Arthur offre ici, au cœur de cet auditorium, la possibilité la plus directe de s’élever. Sagacité des mots, justesse de la voix, précision du geste, intelligence, humilité, sont là, réunis, sans mise en artifice, pour mettre en perspective tout ce qui concentre à mes yeux, l’esprit du judaïsme. Cet esprit qui a apporté, discrètement, sans faire de bruit, un souffle divin à la chanson Française, de Gainsbourg à Goldman, de Jean Ferrat à Joe Dassin en passant par Barbara ou Georges Moustaki. 
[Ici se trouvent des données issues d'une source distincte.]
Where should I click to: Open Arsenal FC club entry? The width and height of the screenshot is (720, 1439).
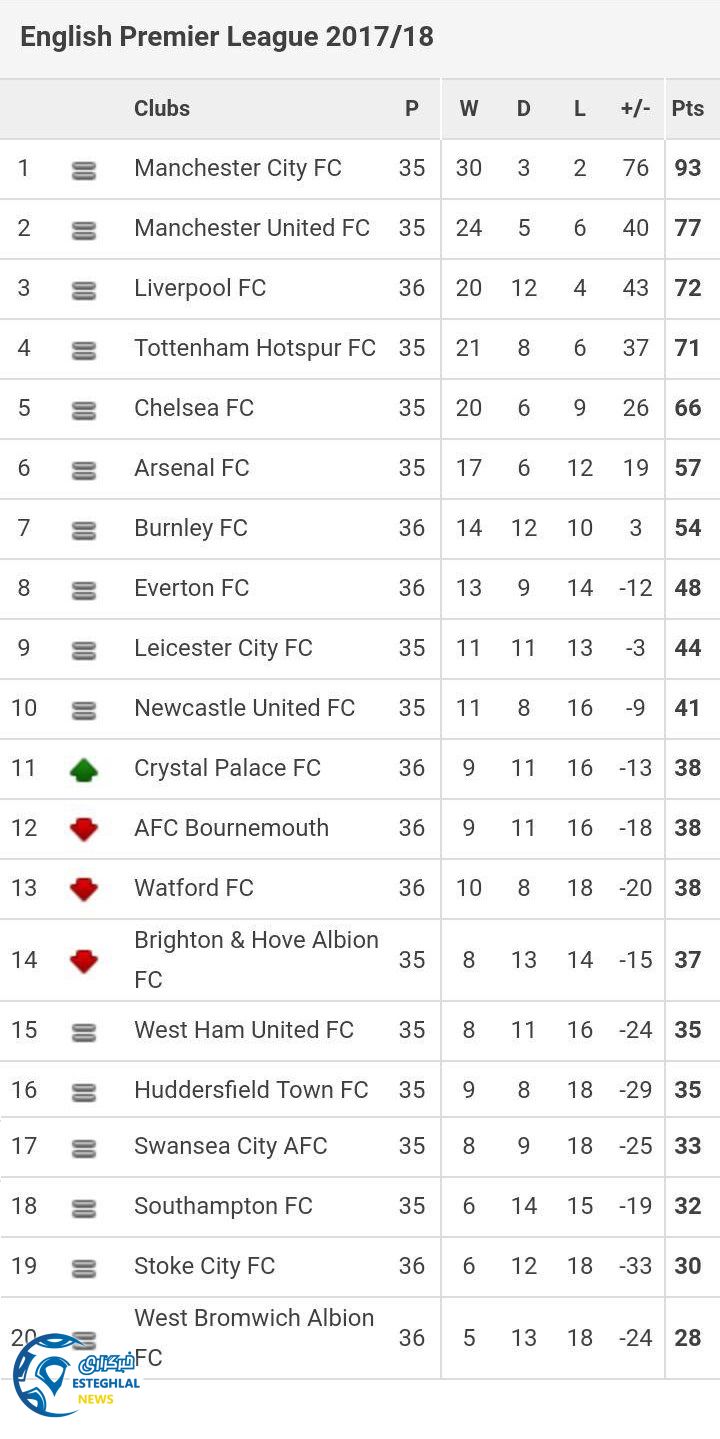click(192, 468)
Arthur nous caresse dans ces pérégrinations musicales pour mieux nous bouleverser, sans effort, il suffit de lâcher prise pour le recevoir et se laisser porter. Alors oui, tout redevient possible et l’on se dit que tout n’est pas perdu, que cet espace de création emprunté par ses illustres ainés a trouvé son successeur. Que nul comme lui ne pouvait nous transmettre l’interprétation de textes que nous croyions connaître par cœur. Car ici, il est question de cœur qui se met à l’ouvrage. Arthur est cet artisan-chercheur qui ne cesse de fouiller, de manier, de lire, d’écrire, de s’égarer même dans l’interprétation du texte pour en trouver les sens, l’essence et nous les restituer. 

On découvre alors que si nous pensions connaître chacune de ses chansons, nous en avions perdu la signification, on les chantait oui, ces ritournelles, mais de façon mécanique, comme un enfant récitait jadis ses tables de multiplication. Saisi, on reste émerveillé devant cette découverte ! Avoir là devant nous, la démonstration qu’au sein de textes que l’on croyait usé, galvaudé peut ressurgir le souffle. 
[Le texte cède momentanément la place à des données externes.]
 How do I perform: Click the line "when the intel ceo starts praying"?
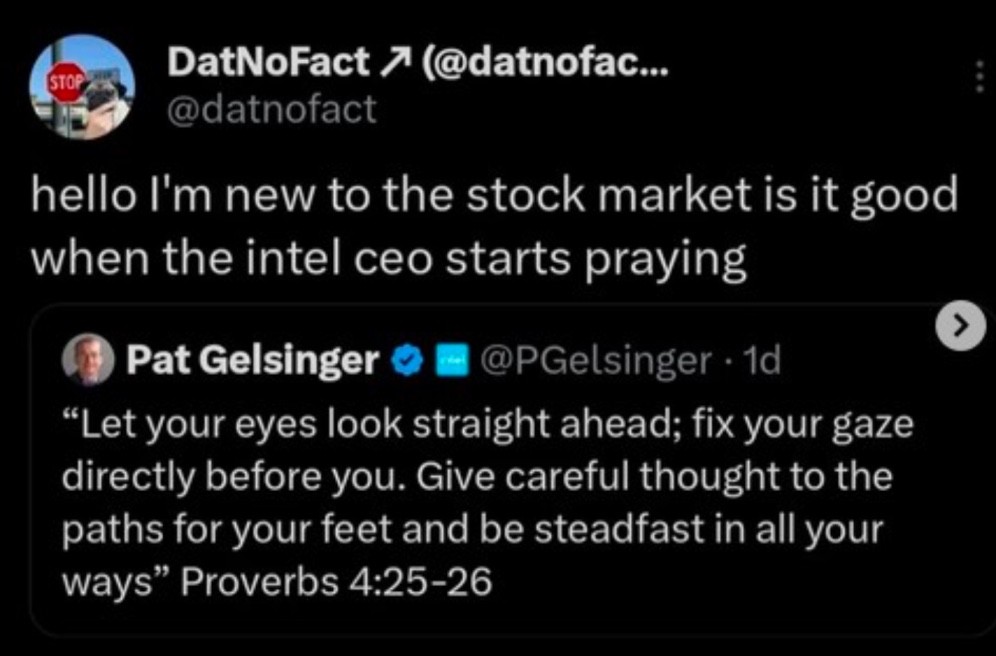(x=389, y=260)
Arthur apporte avec lui une certaine idée de l’homme, de la voix, de la lumière, de la mémoire universelle. Le plus beau c’est qu’il le sait malgré lui et qu’il n’en fait pas état. Il marche simplement en véhiculant l’art de la joie. Écouter Arthur chanter, c’est retourner à la source de cette rivière qui nous accompagne depuis le début et qui, je le sais, grâce à lui, grâce à cet esprit, coulera toujours après lui et après nous. Car ce n’est pas le temps qui passe, c’est nous qui ne faisons que passer.